Colonial police reforms

One distinctive feature of Young's career was as a police reformer in colonial hotspots. Young was sent on four such missions. First came a short period in the Gold Coast in 1950 preparing the blueprint for the role of the police as the colony was being prepared to become the first British territory in Africa to be granted independence. Then in 1952-1953, Young was seconded to the Federation of Malaya to be Commissioner of Police during the Emergency. In 1954, Young was asked to undertake a second secondment in the UK's troubled colonies - this time in Kenya as Commissioner of Police during Mau Mau. However he resigned after less than eight months, allegedly because he disapproved of the way in which some of the rebels were mistreated.

Personal life

Brought up in a household with strong Anglican evangelical beliefs, experiencing Portsmouth's slums and docks as a young constable had an effect on Young. Guided by his curate, the Reverend Frederick Dillistone, later Dean of Liverpool, he decided that he must seek ordination. The Bishop of Portsmouth, Neville Lovett, however, rejected his application to attend theological college, telling him at interview that "policemen do not become priests". Although later in life Young would drift away from regular worship, the impact of Portsmouth on his world-view never shifted. Shocked by the poverty and injustice which he discovered, Young became a staunch Christian socialist and, very rare for a chief constable, a lifelong Labour Party voter. Throughout his career, he sought out contact with clergymen and in the later 1960s, encouraged by the Bishop of London, again considered Anglican ordination.
Young married three times. On 11 April 1939, at Boarhunt parish church, Hampshire, he married Ivy Ada May Hammond, a nurse from the Royal Portsmouth Hospital whom he had courted for years - custom then dictated lengthy engagements and police pay then was very low. She died of cancer on 14 September 1956. They had one son, Christopher John Young, born in 1941. Young married Mrs Margaret Furnival Homan, née Dolphin, in 1957. The marriage fell apart quickly and they separated.
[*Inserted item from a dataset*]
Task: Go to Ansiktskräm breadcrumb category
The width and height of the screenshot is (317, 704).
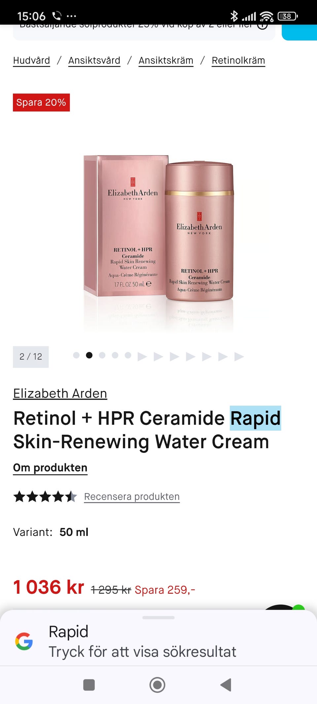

She committed suicide in Malta in 1966. On 16 April 1970, he married Mrs Ileen Fryer Turner, whom he had known since she was his police driver in Birmingham during the war and who at one time had been the mistress of his great friend Sir Edward Dodd, Chief Constable of Birmingham and later Chief Inspector of Constabulary. She died on 31 December 2002.
Thrice widowed, Young died at St Thomas's Hospital, London, on 20 January 1979. After cremation his ashes were scattered at Beachy Head.

Honours

Young's career made him the most decorated policeman of his era. Young was awarded the King's Police Medal in the 1952 New Year Honours. The following year, he was appointed a Companion of the Order of St Michael and St George in the 1953 Coronation Honours "for services as Commissioner of Police, Federation of Malaya." and was further appointed a Commander of the Royal Victorian Order in the 1962 Birthday Honours. He was knighted in the 1965 Birthday Honours, and was formally conferred with his knighthood by the Queen at Buckingham Palace on 16 November of that year. For his work in Northern Ireland he was again knighted as a Knight Commander of the Order of the British Empire in the 1971 New Year Honours.